Young investors take up the mantle as buy-to-let landlords continue to abandon ship…
The stamp duty holiday announced by Chancellor Rishi Sunak last July has enabled a new generation of first-time investors to move in on a property sector where rental supply was declining.
The diminishing availability of rental accommodation, which has accelerated rent levels outside of London to a five-year high, is being balanced by a surge in demand for buy-to-lets from new landlords.
The tax break, which ends on the 31st of March, unless it is extended for existing progressing sales, as is rumoured, has given a temporary boost to buy-to-let sales. It has, according to The Daily Telegraph, “cleared a financial roadblock” for small-scale landlords, enabling them to take a record market share.
Estate agents Hamptons International’s figures show that around 50pc of new landlord purchases were completed with a mortgage over H2 of 2020. This figure, says Hamptons, is the highest market share recorded since its buy-to-let records began in 2009.

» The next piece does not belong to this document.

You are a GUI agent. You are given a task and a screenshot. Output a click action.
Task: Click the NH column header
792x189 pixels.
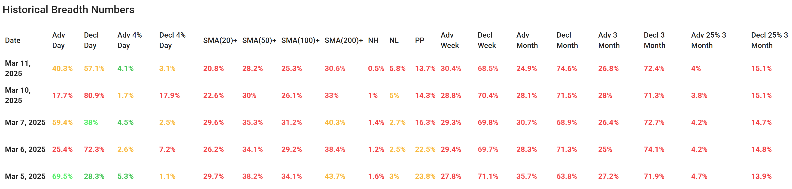point(373,40)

Traditionally, the more mature landlord investor base is dominated by cash buyers, often with an inheritance windfall, or simply because they can’t find similar returns in alternative cash investments. This stalwart group’s market share fell from 58pc in 2019 to around 50pc in the last half of 2020, a drop of 12% since 2017.
Diminishing profits due to recent tax reforms, and an increasing amount of regulatory red-tape, have resulted is a steady divestment by this traditional landlord base. But the influx of new younger landlords, small-scale mortgage dependent first-time investors, many dipping their toes in the market for the first time, is bolstering supply again.
Aneisha Beveridge, of Hamptons, told the The Daily Telegraph:
“The stamp duty holiday has tempted more small and first-time landlords back into buy-to-let, reversing a shift towards portfolio investors.
The swinging tax and regulatory changes first introduced by Chancellor George Osborne in 2016 , including a phased-in tapering of mortgage interest relief, abolition of the wear and tear allowance and a three percent stamp duty surcharge, has encouraged many established landlords to think again, to either sell-up altogether or to sell off some of their portfolios.
“But record low interest rates on cash in the bank combined with the lure of a stamp duty holiday has enticed a new generation of investor, many of whom had no previous landlord experience,” Ms Beveridge says.
According to her, there are now 250,000 fewer rental homes in England than there were in 2017 and the proportion of landlord cash purchases fell in 10 out of 11 regions in Britain between 2019 and 2020.
In many regions in the North, where house prices are lower, it means that there is no benefit for a first-time buy-to-let investor from the stamp duty holiday. Here, prices remain within the nil-rate band. It is in these regions that cash buying landlords still predominate.
Currently, until 31st March this year, completions on property sales, will save up to £15,000 as the nil-rate band was extended in England and Northern Ireland from £125,000 to £500,000. The tax saving is across the board in residential purchases, except that the 3 per cent surcharge still applies for all second homes and buy-to-lets.